Suster Keramas is a 2009 adult horror comedy film From Indonesia, produced by Maxima Pictures and distributed by Maleo Pictures. The film was directed by Helfi Kardit and starred Herfiza Novianti as Kayla, Shinta Bachir as Jeng Dollie and Rin Sakuragi as Mitchiko.

==Plot==
The film is about a Japanese tourist (Rin Sakuragi) to hand over a gift from her deceased father to his former Indonesian nurse. She was unaware that the nurse had perished and become a malevolent spirit.
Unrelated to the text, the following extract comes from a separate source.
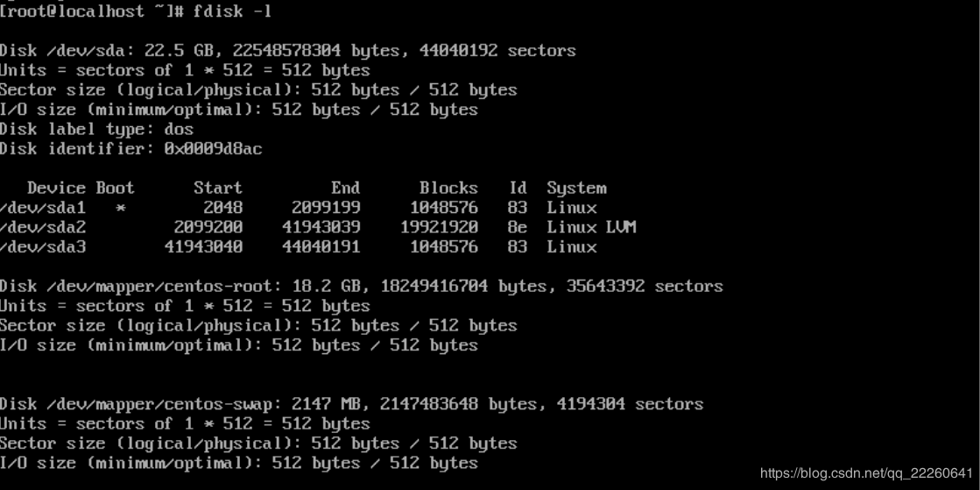
Task: Click the Start column header
Action: [218, 188]
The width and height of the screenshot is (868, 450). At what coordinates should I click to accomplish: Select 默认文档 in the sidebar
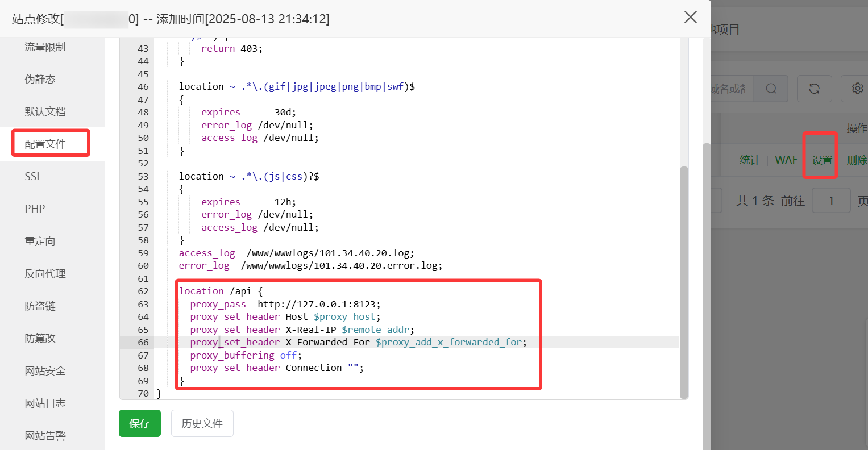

Meanwhile, three friends, Kayla, Barry, and Ariel, are disturbed by the ghost of a nurse.

==Cast==
- Herfiza Novianti as Kayla
- Rin Sakuragi as Michiko
- Shinta Bachir as Jeng Dolly
- Yadi Sembako as Mang Odong
- Alex Abbad as Roy Konak
- Rizky Mocil as Barry
- Zidni Adam as Ariel
- Bella Esperance as Suster
- Kitti Katrina as Ibu Tiri Kayla
==Production==
Filming was done in Puncak, Bogor.

==Release==
Suster Keramas was released in Indonesia on 31 December 2009 and sold more than 800,000 tickets, compared to other local films at the time that were unlikely to sell even 300,000 tickets. However, the film was controversial in Indonesia because of its sexual aspects.